[Start of section]

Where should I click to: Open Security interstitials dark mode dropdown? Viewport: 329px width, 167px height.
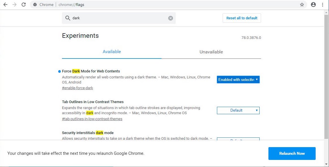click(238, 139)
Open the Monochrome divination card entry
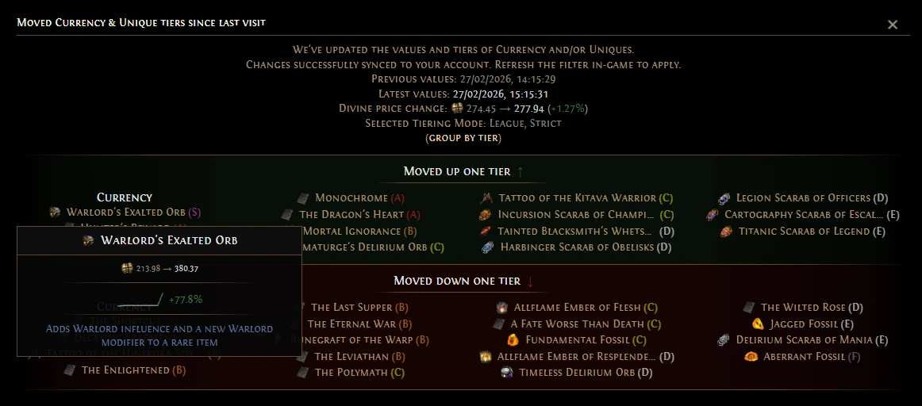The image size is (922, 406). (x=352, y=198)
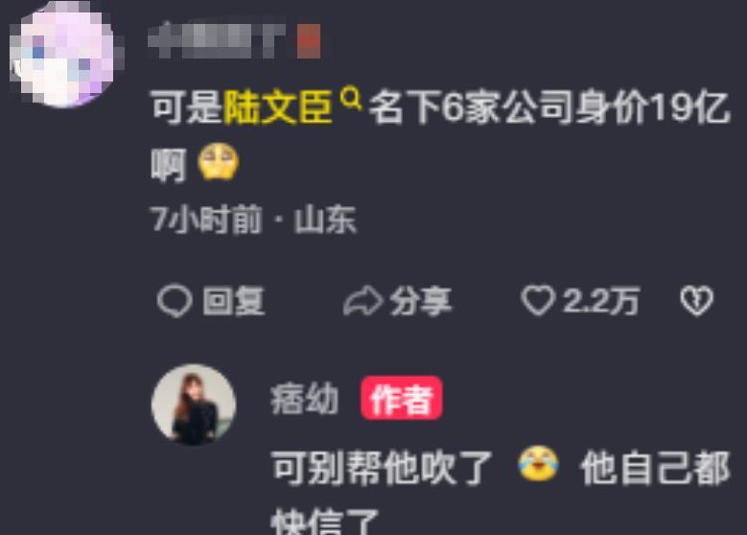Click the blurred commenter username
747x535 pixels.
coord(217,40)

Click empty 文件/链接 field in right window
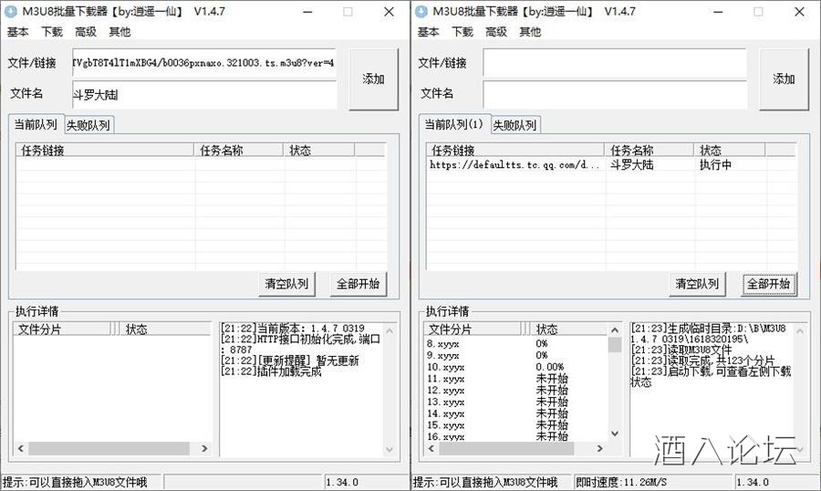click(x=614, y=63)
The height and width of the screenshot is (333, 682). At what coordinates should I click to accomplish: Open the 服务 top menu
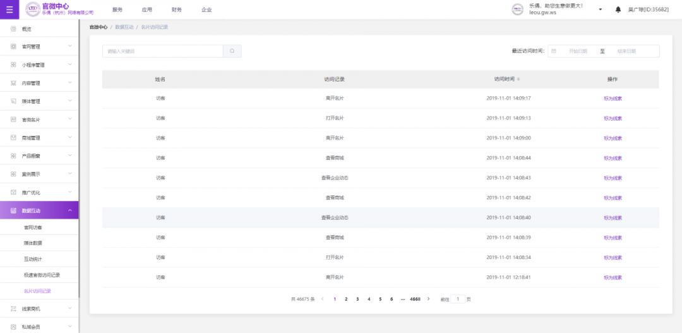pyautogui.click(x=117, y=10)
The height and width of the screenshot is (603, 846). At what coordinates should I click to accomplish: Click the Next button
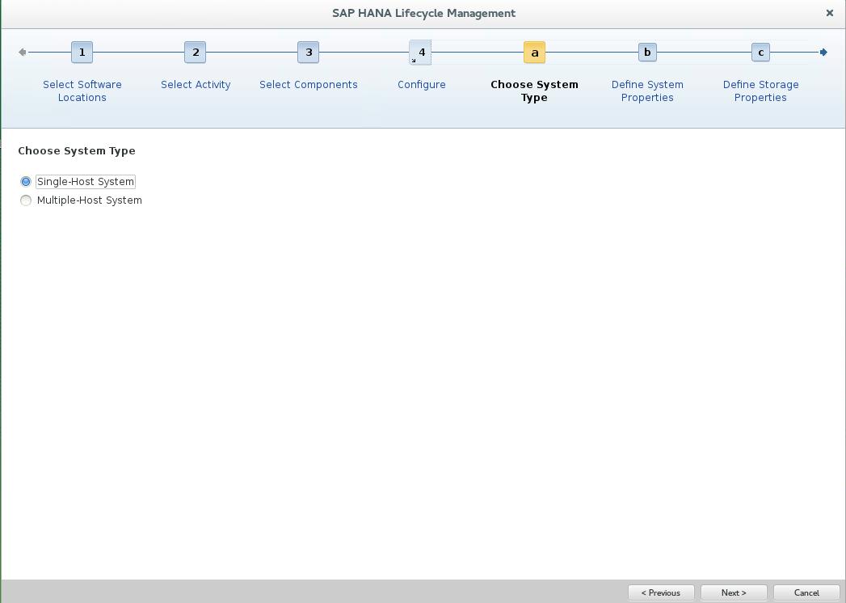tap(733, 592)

[End of section]

EXERCISE BRIEF: Restate the entries verbatim, without pictures.

WRITTEN REPLY:
Where should I click to: Open Security interstitials dark mode dropdown? Viewport: 329px width, 167px height.
click(238, 139)
Open the Monochrome divination card entry
The image size is (922, 406). (x=352, y=198)
Click the blurred commenter username
747x535 pixels.
coord(217,40)

Click empty 文件/链接 field in right window
click(x=614, y=63)
The height and width of the screenshot is (333, 682). At what coordinates should I click to accomplish: Open the 服务 top menu
pyautogui.click(x=117, y=10)
The height and width of the screenshot is (603, 846). At what coordinates should I click to accomplish: Click the Next button
tap(733, 592)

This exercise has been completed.